Não é surpresa nenhuma que essas plataformas tenham sido muito pressionadas para agir em resposta à proliferação de notícias falsas. Elas apresentaram mudanças logo que a crise ficou evidente, no final de 2016, e tem feito novas alterações periódicas desde então. Entender como elas mudaram o funcionamento da rede até aqui é essencial para vislumbrar o que ainda pode – e precisa – ser feito.
O coletivo de ativistas Intervozes desenvolveu um estudo que sistematiza as principais respostas das redes sociais para o combate às fake news nos últimos anos. A partir dos dados desse trabalho, é possível organizar as medidas mais frequentes no combate às fake news na trincheira da autorregulação, partido das armas mais leves até as de maior calibre:
A polêmica entre a autorregulação e as regras impostas de cima para baixo por uma autoridade política deixa de lado uma terceira via: uma construção das regras por entidades públicas, com participação ativa. Esse é o caminho do meio, a chamada corregulação.
É uma alternativa interessante, pois ajuda a evitar as armadilhas dos dois extremos da regulação estatal e da autorregulação. Como já vimos, uma regulação governamental pode abrir espaço para censura em regimes autoritários.
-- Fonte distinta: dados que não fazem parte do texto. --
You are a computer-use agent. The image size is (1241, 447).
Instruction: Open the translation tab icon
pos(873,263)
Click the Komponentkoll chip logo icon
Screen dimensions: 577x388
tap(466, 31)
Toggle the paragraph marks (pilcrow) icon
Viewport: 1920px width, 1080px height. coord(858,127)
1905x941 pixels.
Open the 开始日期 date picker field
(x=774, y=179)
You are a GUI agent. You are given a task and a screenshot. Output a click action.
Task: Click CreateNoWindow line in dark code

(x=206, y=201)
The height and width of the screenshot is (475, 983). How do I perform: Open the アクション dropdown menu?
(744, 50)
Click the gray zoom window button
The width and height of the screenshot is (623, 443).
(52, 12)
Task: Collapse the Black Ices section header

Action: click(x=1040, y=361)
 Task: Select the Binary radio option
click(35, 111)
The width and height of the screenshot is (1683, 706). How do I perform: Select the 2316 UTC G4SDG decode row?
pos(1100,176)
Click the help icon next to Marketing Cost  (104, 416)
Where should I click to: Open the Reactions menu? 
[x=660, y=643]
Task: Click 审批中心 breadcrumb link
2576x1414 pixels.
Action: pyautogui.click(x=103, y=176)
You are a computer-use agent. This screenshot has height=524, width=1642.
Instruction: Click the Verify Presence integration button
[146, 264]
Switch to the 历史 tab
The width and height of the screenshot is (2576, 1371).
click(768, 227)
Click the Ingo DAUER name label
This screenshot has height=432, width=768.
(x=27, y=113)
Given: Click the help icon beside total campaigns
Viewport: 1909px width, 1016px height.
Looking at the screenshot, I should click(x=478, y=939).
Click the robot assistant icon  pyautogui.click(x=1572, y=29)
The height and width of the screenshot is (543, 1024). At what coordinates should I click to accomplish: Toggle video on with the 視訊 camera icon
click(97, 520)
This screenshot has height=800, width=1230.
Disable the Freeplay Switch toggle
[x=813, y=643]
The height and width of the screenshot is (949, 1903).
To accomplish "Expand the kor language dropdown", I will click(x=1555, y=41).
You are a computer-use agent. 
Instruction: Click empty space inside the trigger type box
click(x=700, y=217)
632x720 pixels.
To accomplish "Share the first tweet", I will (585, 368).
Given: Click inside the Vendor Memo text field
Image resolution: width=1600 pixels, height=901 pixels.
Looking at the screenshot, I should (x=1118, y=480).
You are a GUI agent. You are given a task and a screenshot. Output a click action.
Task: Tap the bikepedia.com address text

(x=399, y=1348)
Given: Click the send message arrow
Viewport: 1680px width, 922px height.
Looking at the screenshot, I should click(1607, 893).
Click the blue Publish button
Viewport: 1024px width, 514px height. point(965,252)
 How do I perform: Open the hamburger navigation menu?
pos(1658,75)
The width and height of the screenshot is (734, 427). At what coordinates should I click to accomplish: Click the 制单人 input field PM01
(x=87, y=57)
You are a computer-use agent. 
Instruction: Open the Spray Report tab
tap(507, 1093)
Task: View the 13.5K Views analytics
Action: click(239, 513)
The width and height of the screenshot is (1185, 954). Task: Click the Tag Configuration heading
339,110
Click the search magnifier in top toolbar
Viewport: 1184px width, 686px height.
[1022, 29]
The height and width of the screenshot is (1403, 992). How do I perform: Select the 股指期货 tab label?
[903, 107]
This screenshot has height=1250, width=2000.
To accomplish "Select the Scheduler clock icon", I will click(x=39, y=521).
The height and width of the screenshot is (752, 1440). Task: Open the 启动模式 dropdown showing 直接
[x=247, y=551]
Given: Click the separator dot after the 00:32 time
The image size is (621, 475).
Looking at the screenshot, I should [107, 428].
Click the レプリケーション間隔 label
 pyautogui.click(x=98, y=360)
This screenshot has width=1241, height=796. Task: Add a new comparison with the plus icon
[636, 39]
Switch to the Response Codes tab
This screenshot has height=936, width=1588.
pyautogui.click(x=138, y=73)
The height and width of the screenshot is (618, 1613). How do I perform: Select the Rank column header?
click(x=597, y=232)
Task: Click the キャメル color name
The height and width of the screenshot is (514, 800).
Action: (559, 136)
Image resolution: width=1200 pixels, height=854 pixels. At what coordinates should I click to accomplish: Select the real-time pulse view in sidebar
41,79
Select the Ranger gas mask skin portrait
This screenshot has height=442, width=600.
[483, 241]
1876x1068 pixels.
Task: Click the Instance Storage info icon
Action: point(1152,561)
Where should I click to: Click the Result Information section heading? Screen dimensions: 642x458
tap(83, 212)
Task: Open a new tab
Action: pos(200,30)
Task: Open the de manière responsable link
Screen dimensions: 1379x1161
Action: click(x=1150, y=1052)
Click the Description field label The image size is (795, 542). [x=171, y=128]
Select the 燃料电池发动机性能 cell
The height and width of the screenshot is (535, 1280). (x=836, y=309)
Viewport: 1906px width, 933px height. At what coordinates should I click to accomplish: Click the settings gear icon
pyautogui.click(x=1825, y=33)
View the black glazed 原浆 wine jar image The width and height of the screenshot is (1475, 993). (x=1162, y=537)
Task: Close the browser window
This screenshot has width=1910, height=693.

Por outro lado, sem nenhum controle público, as empresas proprietárias das plataformas também podem abusar de sua autonomia, mudando códigos de conduta em suas páginas e removendo conteúdos relevantes, mas incômodos para seus interesses comerciais.
Essa é a proposta de um grupo de entidades latino-americanas que defendem um modelo misto de regulação.
Para isso, as plataformas poderiam definir com representantes do público quais seriam as regras gerais de conduta e os procedimentos para julgamento e apelação. As redes sociais continuariam a decidir seus casos internos. Entretanto, se esses processos não forem transparentes ou se ignorarem as regras definidas coletivamente, entidades governamentais poderiam então punir as plataformas. Mas nessa proposta o Estado não teria o poder de interferir em casos específicos, censurando ou liberando conteúdos de acordo com suas preferências políticas.
Enquanto cada país tenta montar as peças desse quebra-cabeça, também se discute uma outra forma de regular essas plataformas por meio de acordos e tratados internacionais. Como as plataformas digitais oferecem seus serviços para o mundo todo, normas globais garantiriam um patamar mínimo de direitos e deveres, que poderia ser complementado por cada país, se necessário.
Para melhorar as plataformas online, temos muitos caminhos pela frente. Só falta agora decidir – de forma democrática – qual trilha seguir.